I was shocked and disappointed. I just hadn’t been expecting this. After all, the second one is supposed to be easier, right? For lots of people it can be easier? Or at least the same hardness as before?
Our consultant has today informed me that the next step is to have injections of FSH (Follicle-Stimulating Hormone) to try to chemically induce ovulation. But, and I quote, “The main risk is over responding and releasing too many eggs – so ultrasound scanning to monitor your cycle is essential. Unfortunately this treatment is not covered on the NHS – the drugs and monitoring can be up to £1000 per cycle.”
I had also asked if he knew why the Clomid might not be working this time around:
“The reason is questionable but generally women’s threshold to ovulate on Clomid can vary from month to month and slight fluctuations in weight can have quite a difference.”

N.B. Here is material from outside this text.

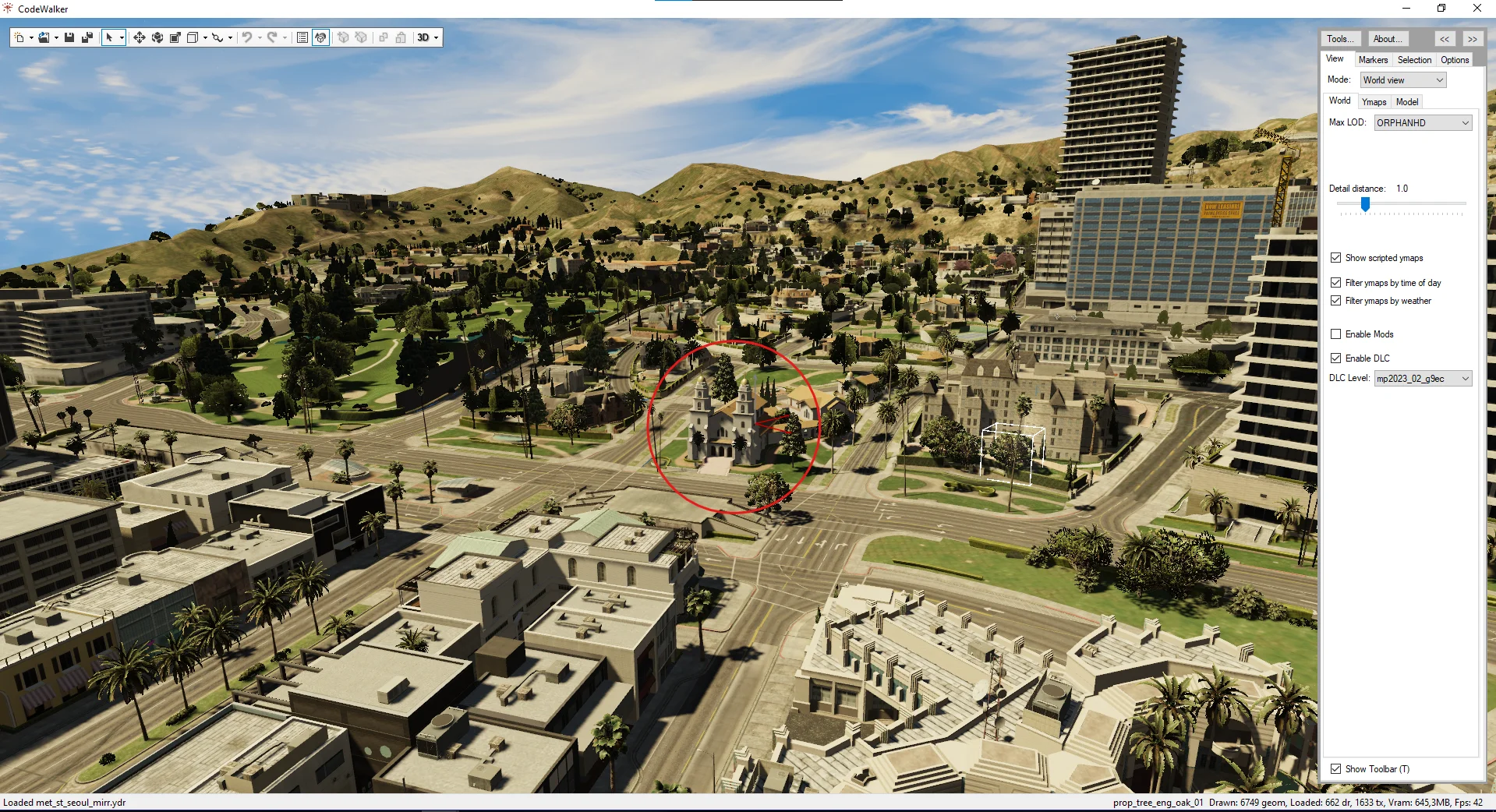Select the Scale tool in toolbar
Viewport: 1496px width, 812px height.
175,37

Ah. And therein lay my fear, and the stick I’m now beating myself with. I am currently 1 stone 9lbs heavier than when we conceived with Toby. It’s my fault.
I know this last statement isn’t strictly true for a few reasons, but on the whole, I am responsible for how much and exactly what I eat. I am trying to lose weight (something that is tough with PCOS as your body chemistry is working against you), but ultimately I can’t help but feel that the consequence of my gluttony is this new level of infertility not previously reached. And that hurts. A lot.
So this month, as we wait for my period to come or not, we are now looking to make an appointment to visit Mr Walker again, cash in hand, to start a whole new, previously unexplored road for us. We were very blessed not to have travelled it last time. Toby’s arrival was relatively straightforward by comparison.
This time around there are new pressures, less time for wallowing, crying, blogging, more emotional demands on us than simply the desire for a baby – this time around we have Toby to think of too. Entering the “terrible twos” we have tantrums, potty training, exploring, car brumming, and all manner of other things to navigate, as well as this journey. It might mean that I’ll blog less frequently than before, but for anyone who is interested to keep up with developments and/or pray for us, I’ll try my best to keep this blog going. For my own sanity more than anything.
Also, please follow me on Twitter for micro-blogging updates – when 140 characters is all I have time to write! (@CurlyLauraWalk)
Here we go again…
(P.S. Few pictures in this post as I’m having issues with WordPress. I’d like to reassure you my posts are not normally just huge blocks of text, and I’ll pretty it up when the problem is fixed.)